A field predicate that begins with a bare `-` (e.g.
`-agent:claude` as the negation shortcut for `NOT agent:claude`)
collides with argparse's short-option collapse rule. The argv
token `-agent:claude` would otherwise parse as the combined short
options `-a -g -e nt:claude` because each leading character
matches a defined short flag, silently turning the user's intent
into a totally different command.

agentgrep rejects this argv shape at parse time with a clear
error and two workarounds:

```console
$ agentgrep find -agent:claude
agentgrep: error: argument '-agent:claude' looks like a field
predicate but argparse parses the leading '-' as combined short
options. Use one of:
  --                  positional separator: agentgrep ... -- -agent:claude
  keyword negation:   agentgrep ... 'NOT agent:claude'
```

Pick the form that fits your scripting style. The `NOT` keyword
is the most readable; `--` is the most surgical. Note that
shell-level quoting (`'-agent:claude'`) does **not** help — the
shell strips quotes before argparse runs, so the quoted token
arrives at argparse identically to the unquoted form and the
pre-scan rejects both. Use `NOT` or `--`.

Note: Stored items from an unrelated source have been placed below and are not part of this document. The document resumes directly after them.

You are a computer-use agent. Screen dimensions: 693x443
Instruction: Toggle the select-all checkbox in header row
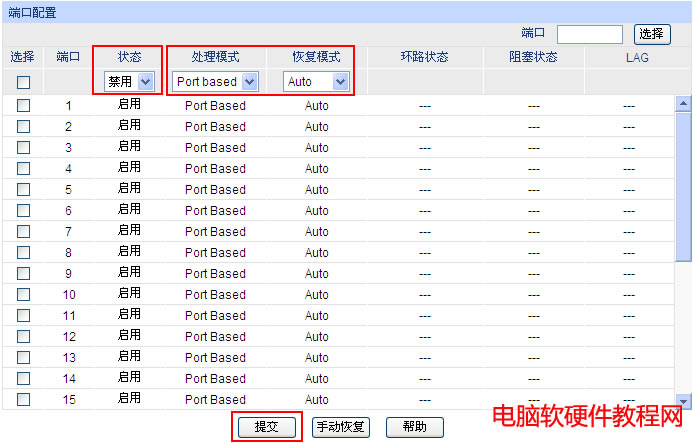coord(23,82)
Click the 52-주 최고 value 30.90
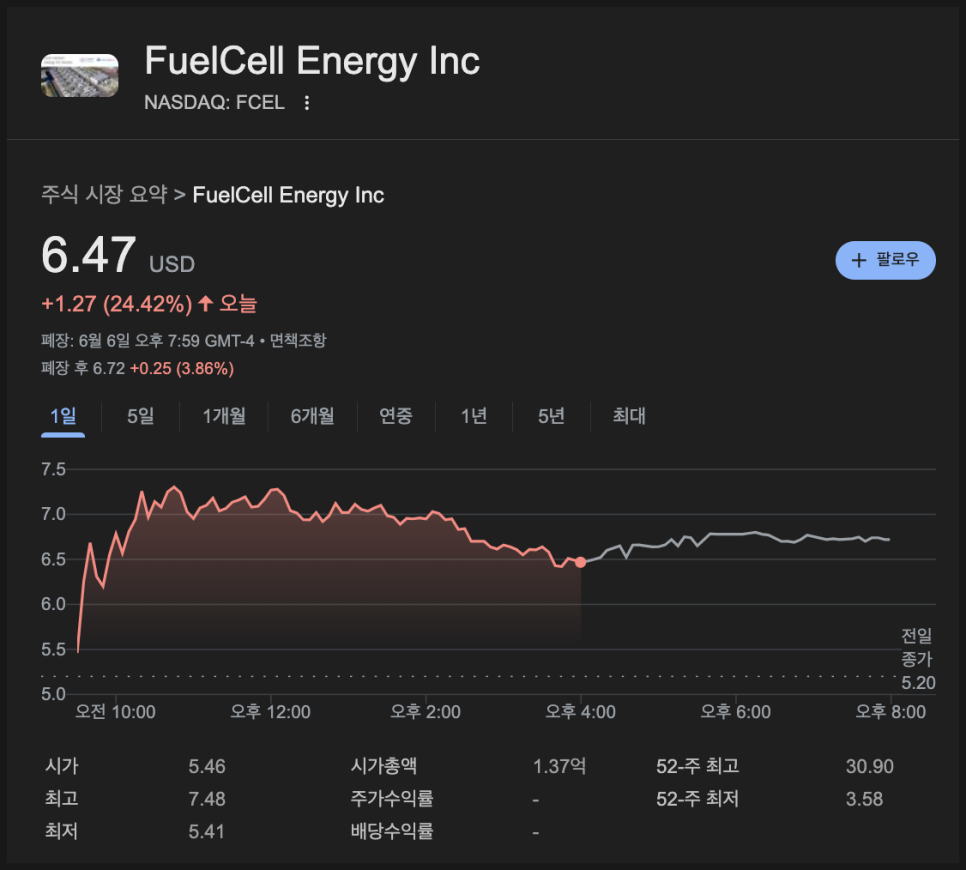The image size is (966, 870). (869, 767)
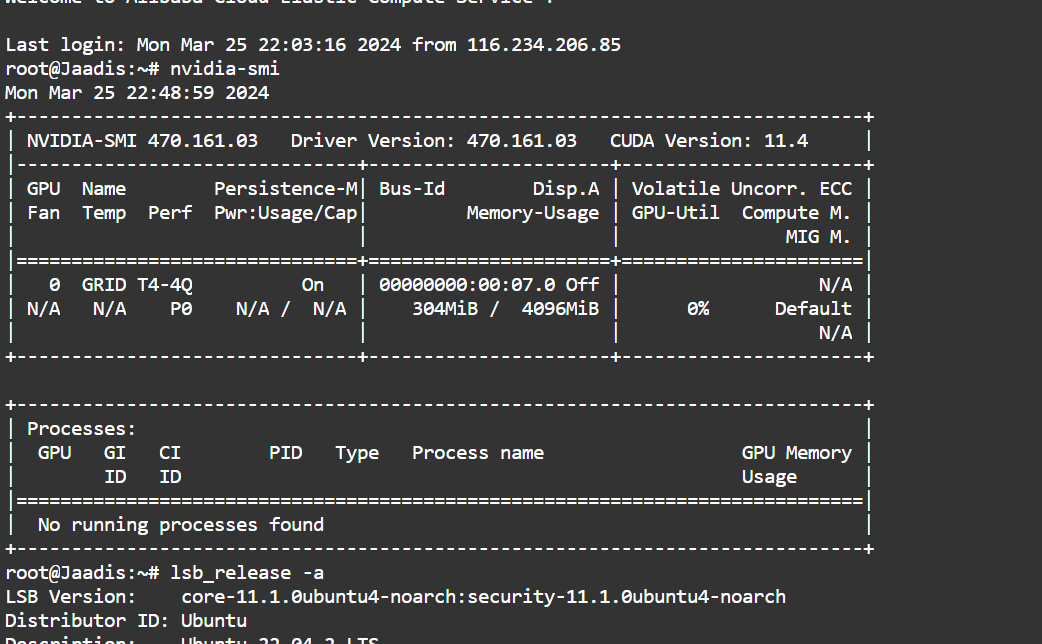Click the Persistence-M value On
This screenshot has width=1042, height=644.
point(313,285)
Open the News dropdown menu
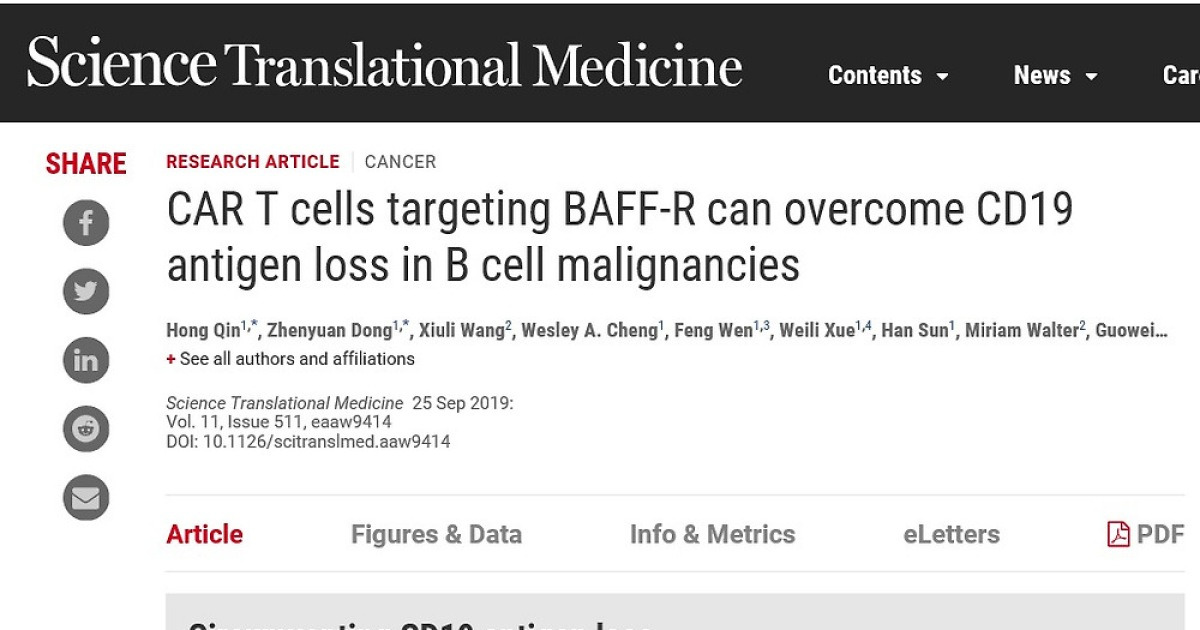This screenshot has height=630, width=1200. (1056, 75)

### `field:` with no inline value

The query `agent: bliss` parses as a single
`FieldEq(agent, "bliss")` predicate, not as "missing value
followed by separate term `bliss`". The tokenizer emits
`ident("agent"), colon` and the next term token becomes the
value. Defensible (the colon's `:` separator is a contiguous
operator, the space after is just whitespace) but unintuitive
when typing.

If you want the bare term `bliss` plus a separate `agent`
predicate, write `agent:codex bliss` (filled-in value) or
`bliss` (no `agent:` predicate at all).